Happy Birthday Wade!!! Thanks for everything!! Hope you have a Happy Easter and Birthday!!


----------



## rob (Apr 24, 2011)

happy Birthday Wade, is that the new chat room maid?


----------



## Tom (Apr 24, 2011)

O M G !

You have another??

Hope you get "something"  on your birthday !


----------



## ibglowin (Apr 24, 2011)

Have a wonderful day!


----------



## roblloyd (Apr 24, 2011)

Happy Birthday Dude!

Thanks for all the help. Us newbies need it.


----------



## Dugger (Apr 24, 2011)

Have a great one, Wade - just make it easy on your back!


----------



## 2PUPs (Apr 24, 2011)

Hey Wade , Have a great B-Day and easter .


----------



## djrockinsteve (Apr 24, 2011)

Our fearless leader has a Birthday. HAPPY BIRTHDAY Wade!
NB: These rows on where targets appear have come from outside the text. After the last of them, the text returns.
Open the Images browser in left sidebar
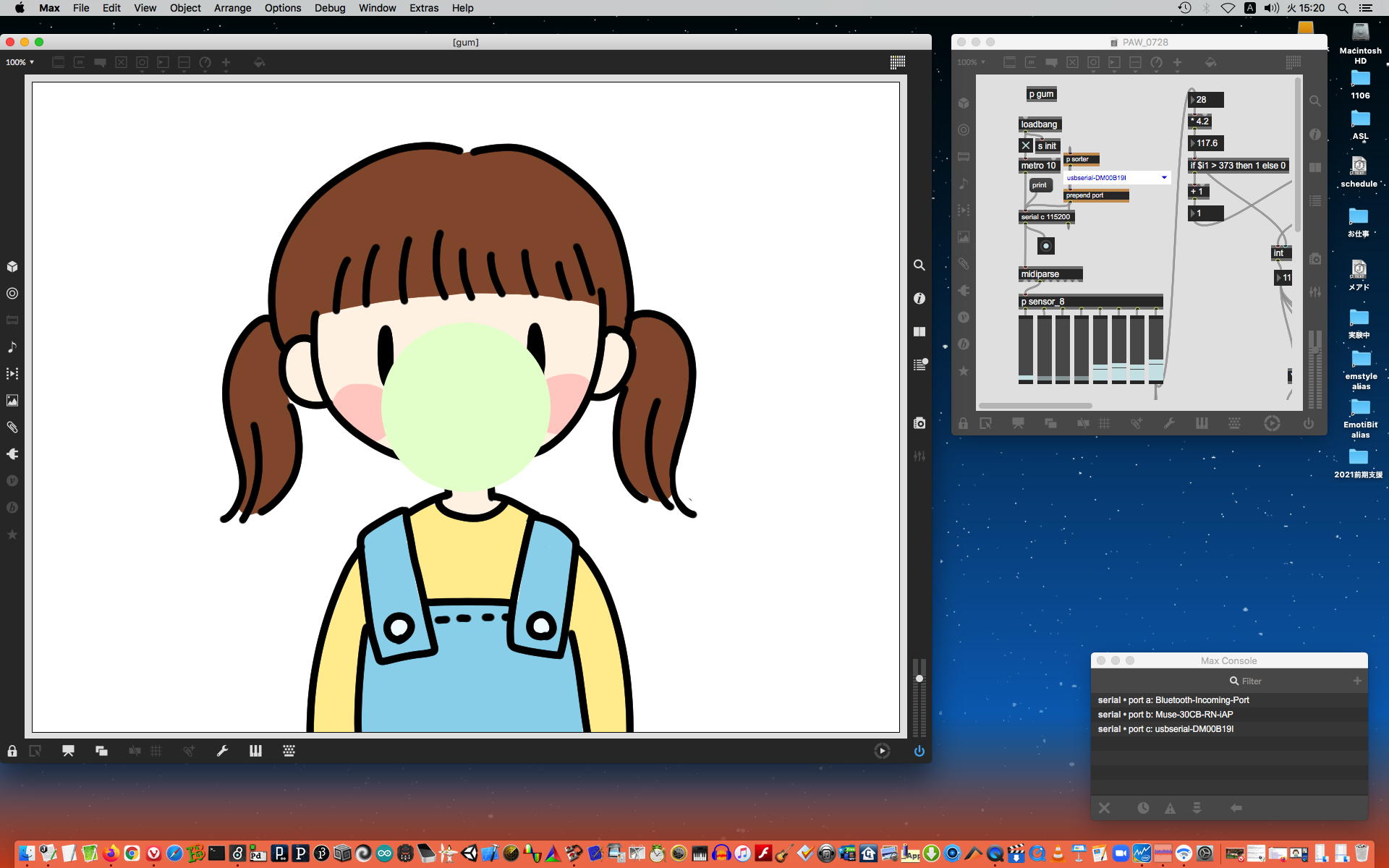This screenshot has width=1389, height=868. pos(12,401)
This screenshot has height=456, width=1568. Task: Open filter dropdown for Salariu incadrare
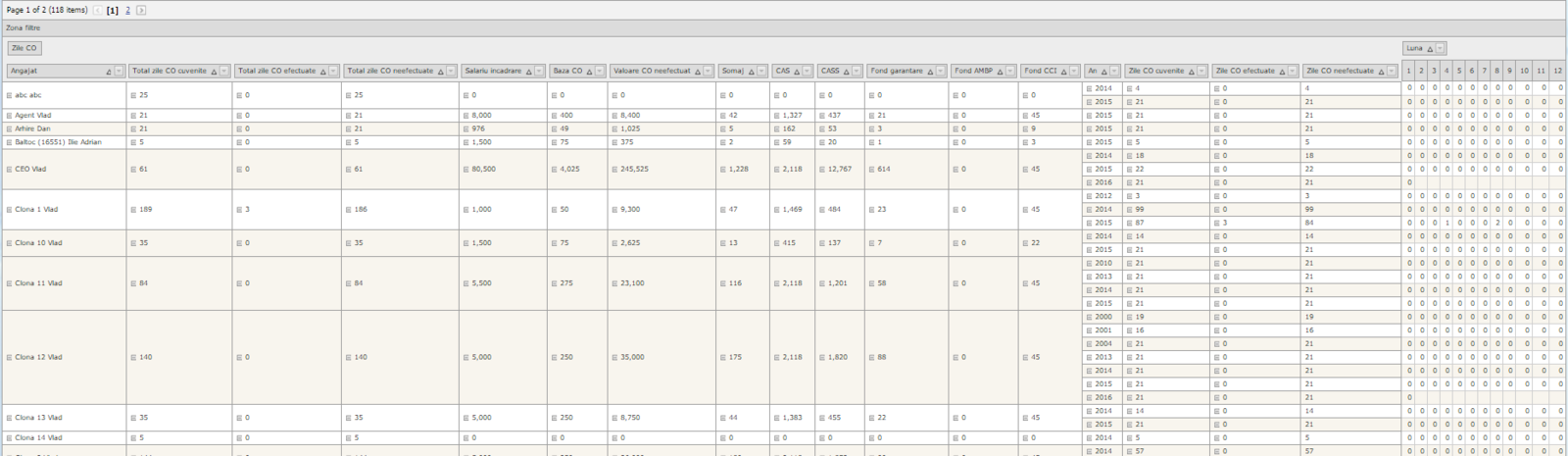coord(539,71)
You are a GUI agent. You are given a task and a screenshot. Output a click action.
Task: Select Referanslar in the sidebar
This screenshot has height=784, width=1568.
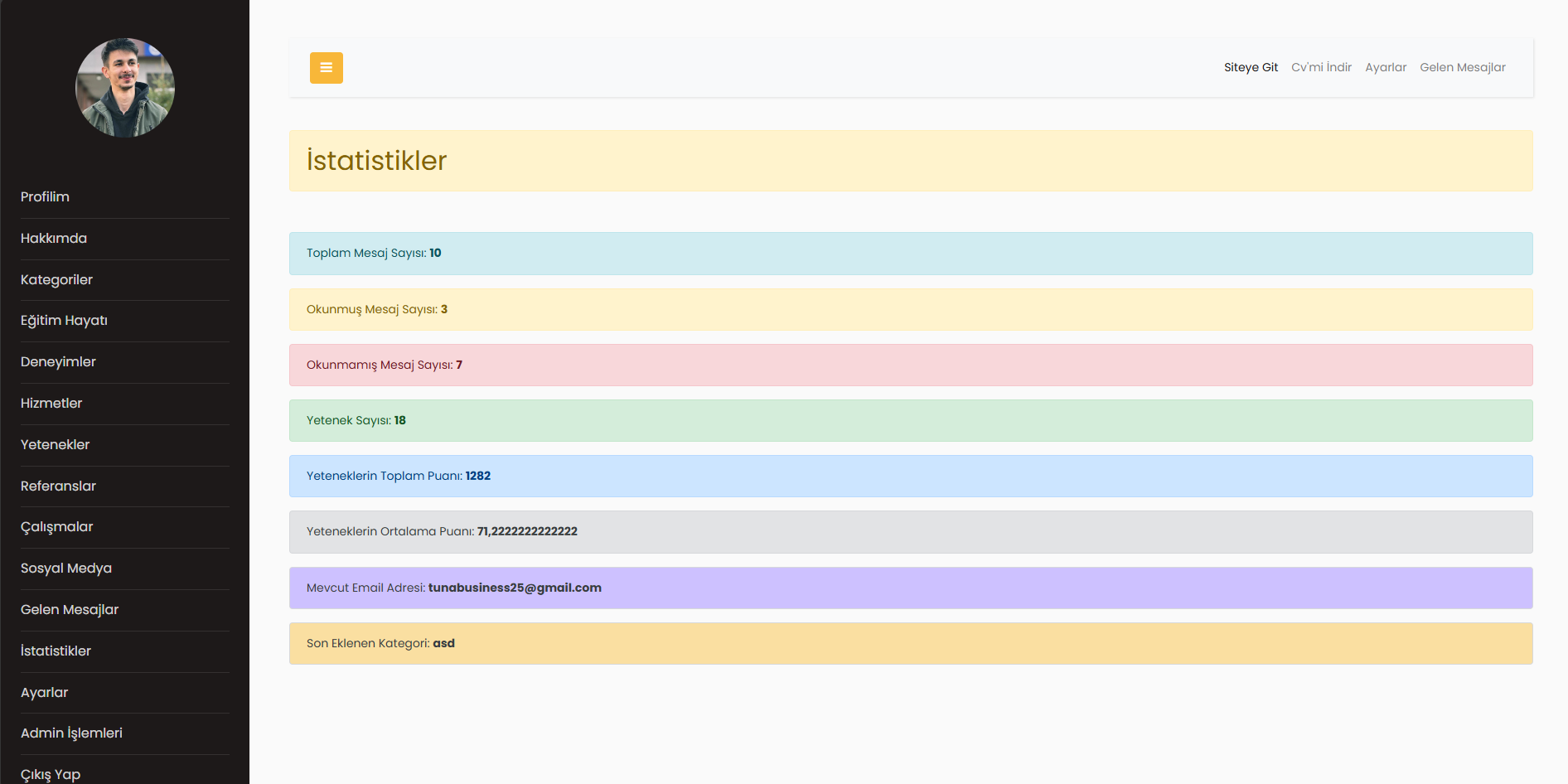pyautogui.click(x=58, y=486)
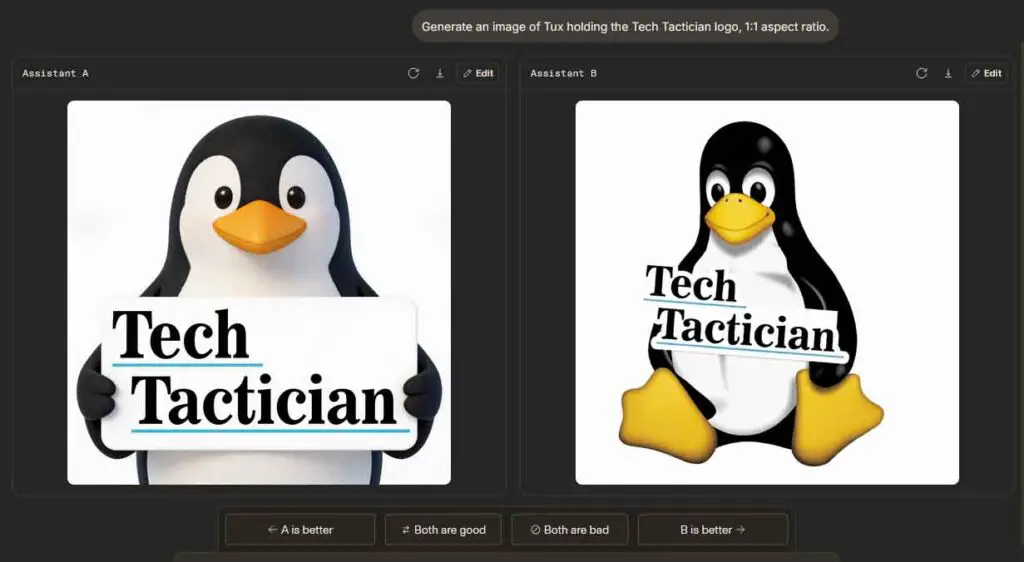The image size is (1024, 562).
Task: Download Assistant B's generated image
Action: (x=947, y=73)
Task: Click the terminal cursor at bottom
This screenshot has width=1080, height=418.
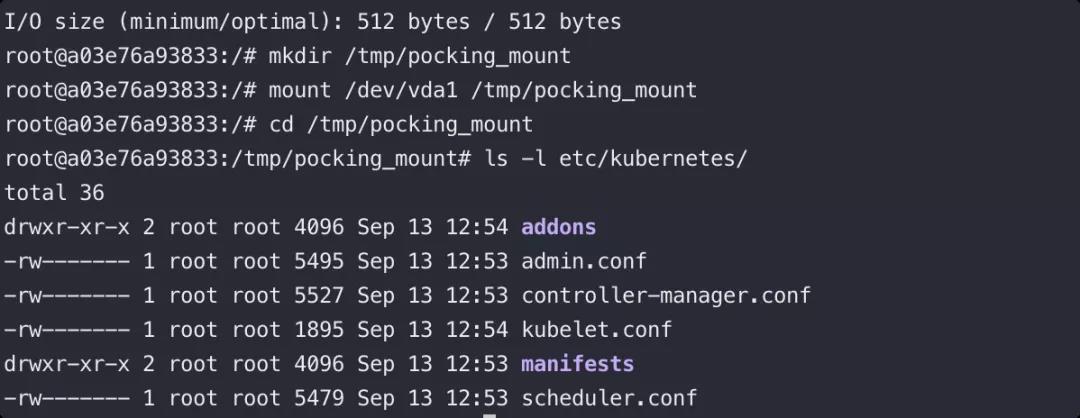Action: click(490, 415)
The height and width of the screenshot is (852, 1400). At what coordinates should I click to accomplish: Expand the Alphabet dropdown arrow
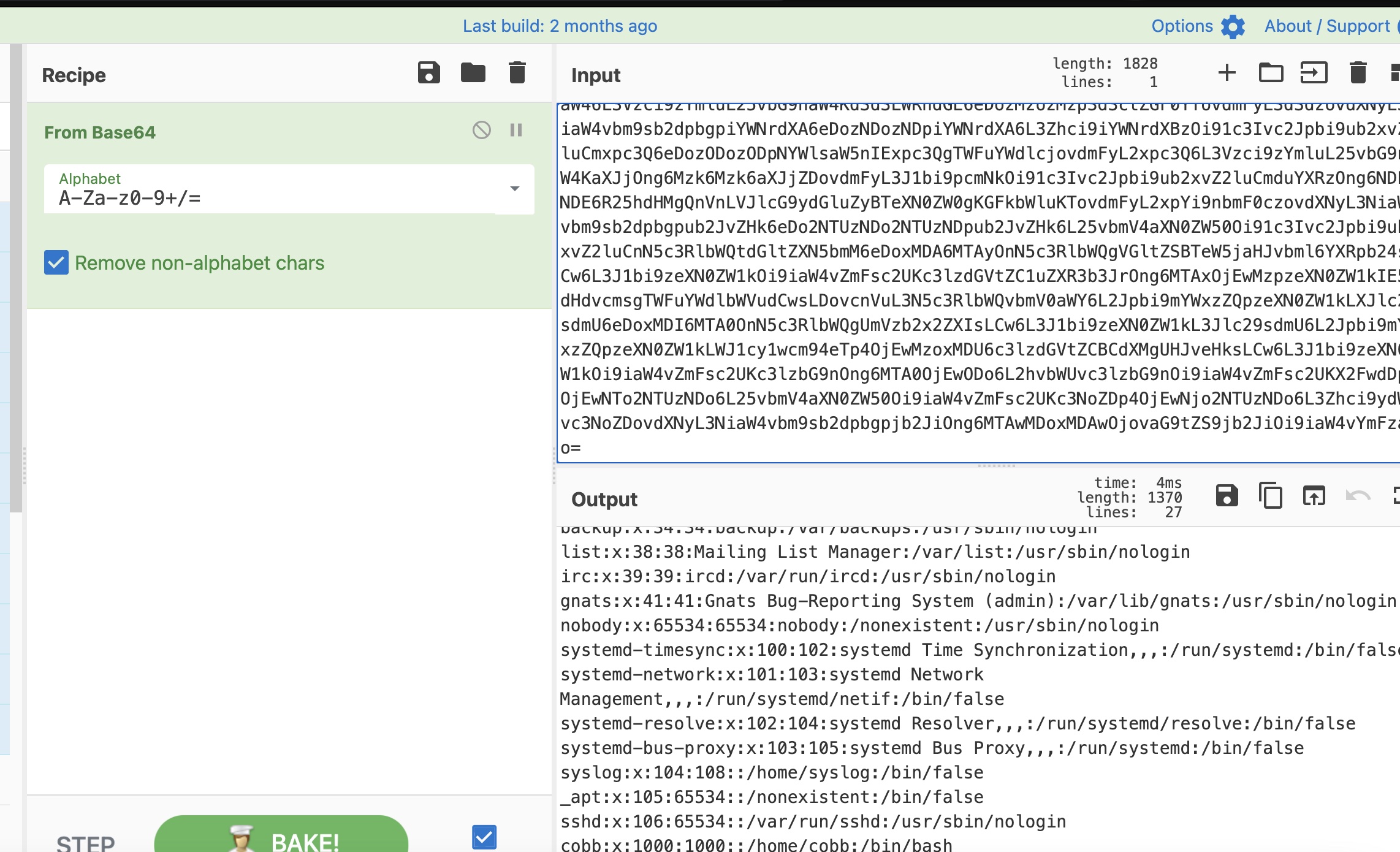point(515,189)
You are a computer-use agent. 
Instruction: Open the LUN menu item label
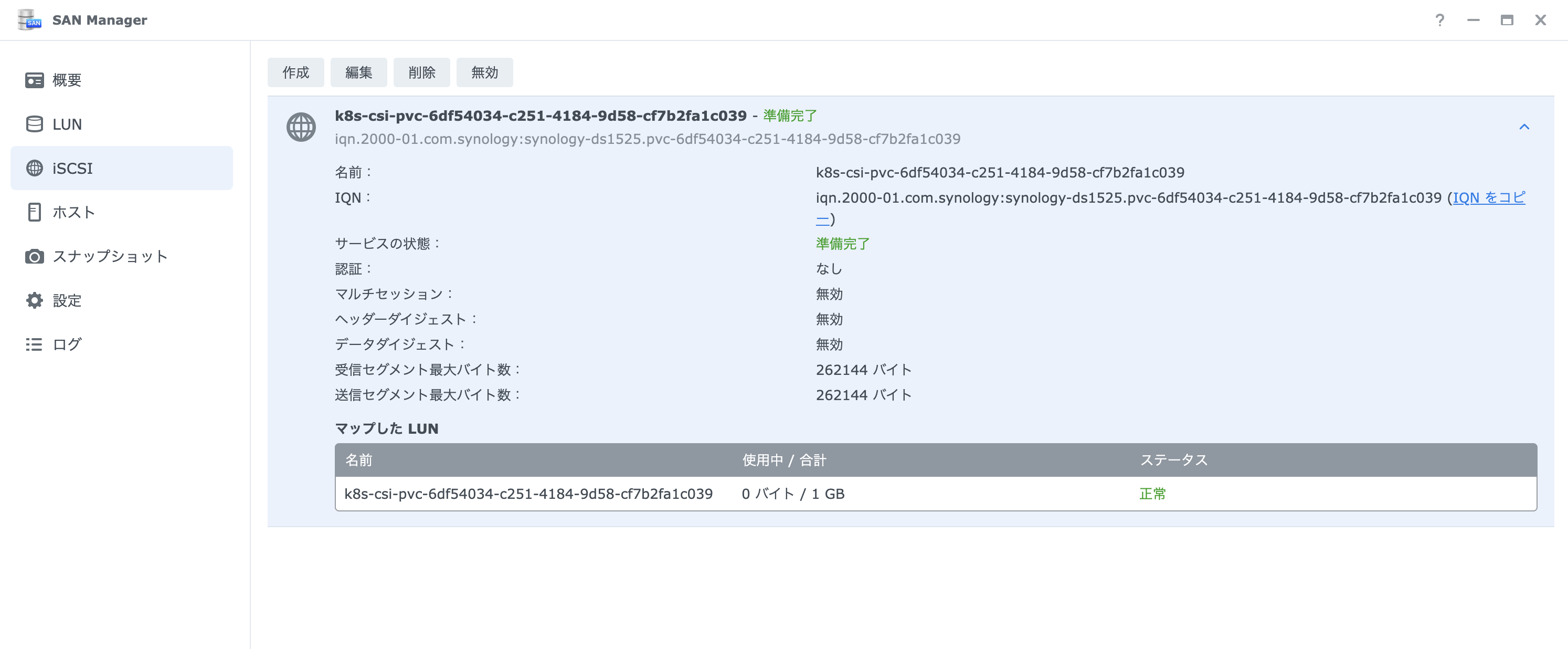(x=67, y=124)
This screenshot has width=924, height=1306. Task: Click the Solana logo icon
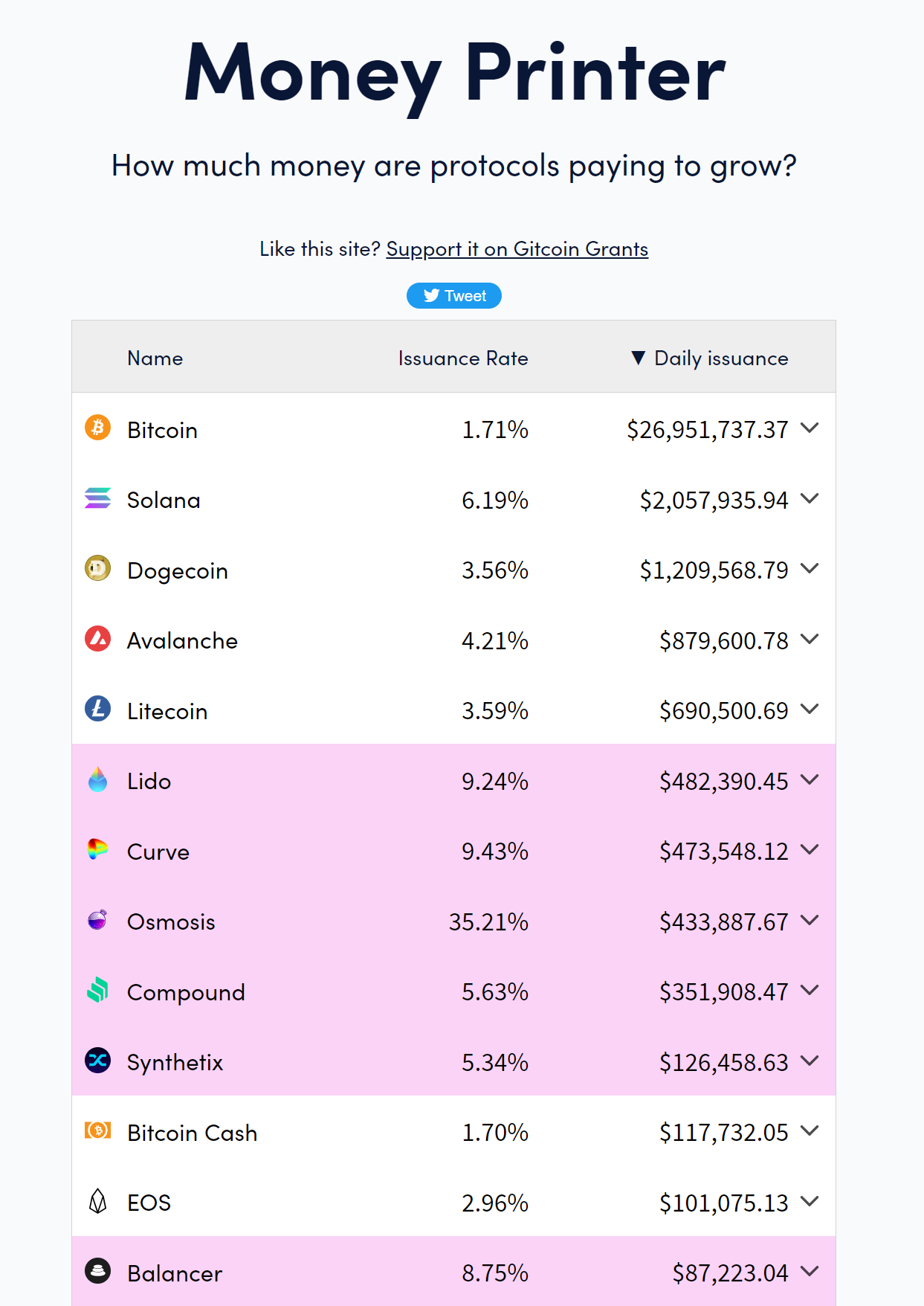pos(97,498)
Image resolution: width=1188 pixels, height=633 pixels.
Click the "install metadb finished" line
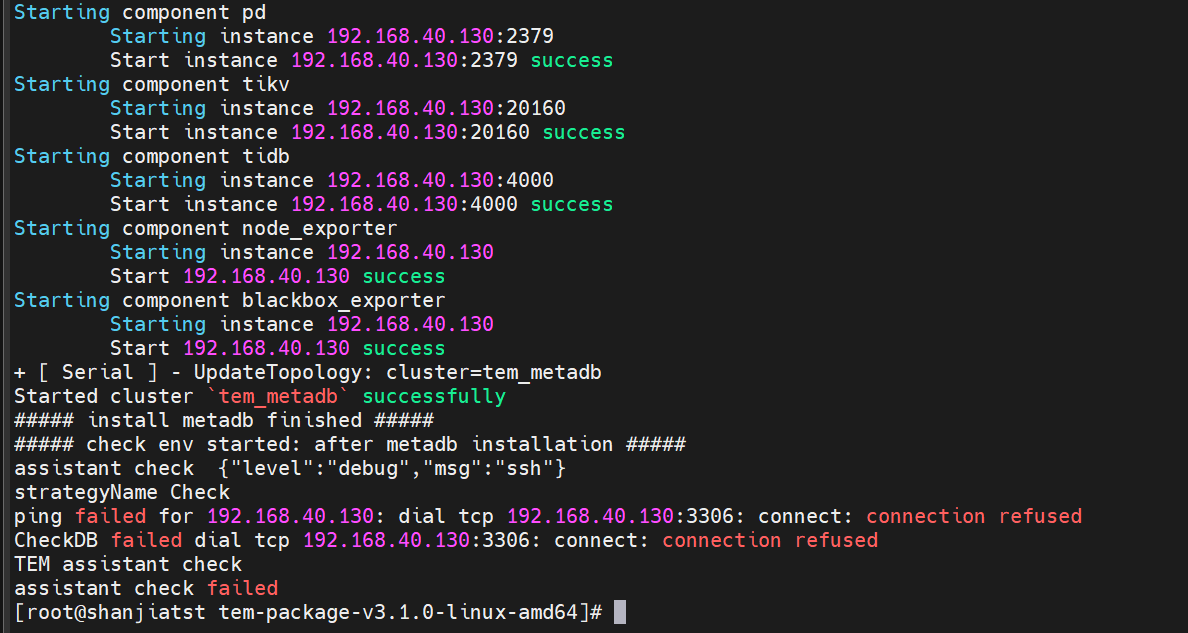point(224,420)
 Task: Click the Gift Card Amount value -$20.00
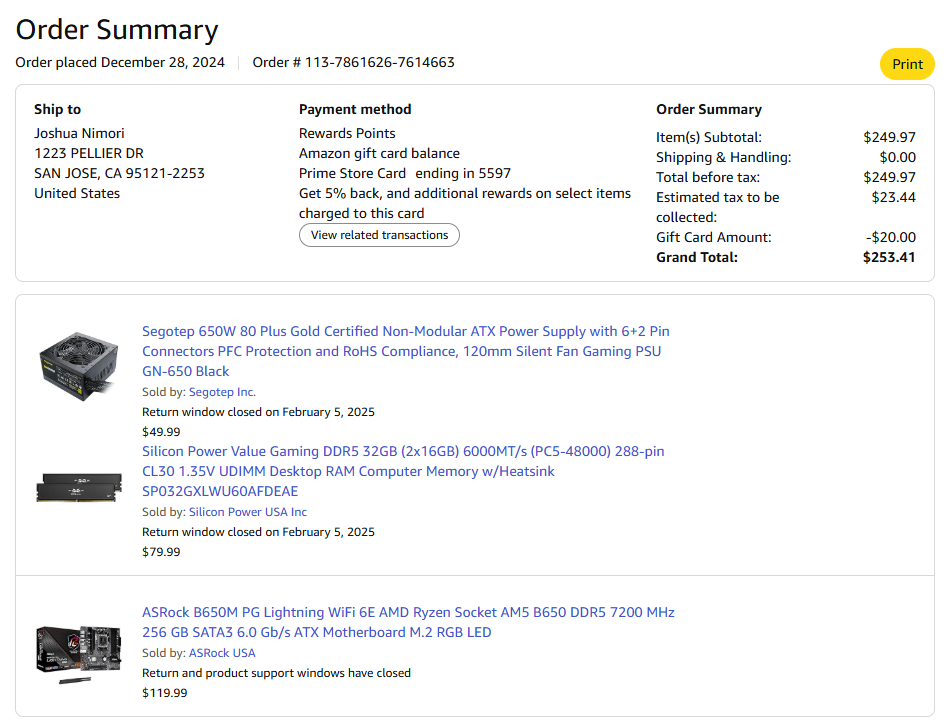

You should see how Ginger has spruced up the chatroom. She's quick.


----------



## Larryh86GT (Apr 24, 2011)

Happy Birthday Wade... Uh..are you the Easter Bunny??


----------



## Mikael (Apr 24, 2011)

Happy Birthday, Wade!!!


[ame]http://www.youtube.com/watch?v=PdsXQVQRWXM[/ame]


----------



## Sirs (Apr 24, 2011)

Happy birthday Wade hopes you have a ton more


----------



## WineYooper (Apr 24, 2011)

Happy Birthday! Hope you are enjoying the same type weather we are here near Mpls. partly cloudy and near 60. A great day for a change. Thanks Wade!


----------



## xanxer82 (Apr 24, 2011)

Happy Birthday!


----------



## KSKOH (Apr 24, 2011)

Happy Birthday Wade! Have a great day!


----------



## jtstar (Apr 24, 2011)

Happy Birthday have a great day and don't forget to pop a top


----------



## Flem (Apr 24, 2011)

Hope you've had a good one, Wade. Happy Birthday!! Only 41????????


----------



## Wade E (Apr 24, 2011)

Pretty warm and muggy here, went to coo, off with a Magic Hat #9 on tap and out goes the keg!! Im been slacking off too long and now I have to scurry and brew a few batches!!! Good day though!! Thanks all!


----------



## grapeman (Apr 24, 2011)

Happy Birthday Wade! Did the family ever figure out it was your birthday today or were they just setting you up for a big surprise like the one in the cake that you were supposed to take easy and lay on your back........................ LOL ROFLMAO


----------



## Wade E (Apr 24, 2011)

My wife did forget all about as did everyone! My Mom gave me a few pairs of pants which I really needed!!!! I bought myself a few pairs the other day myself bit besides them all my jeans where falling apart as they are all work pants and probably all about 3 years old. Thursday morn as I was getting into my car to go to work one pair split right down the middle. Luckily I was leaving early and had time to change!!!


----------



## Zoogie (Apr 24, 2011)

Hope you had extra nice Birthday Wade! zoogie


----------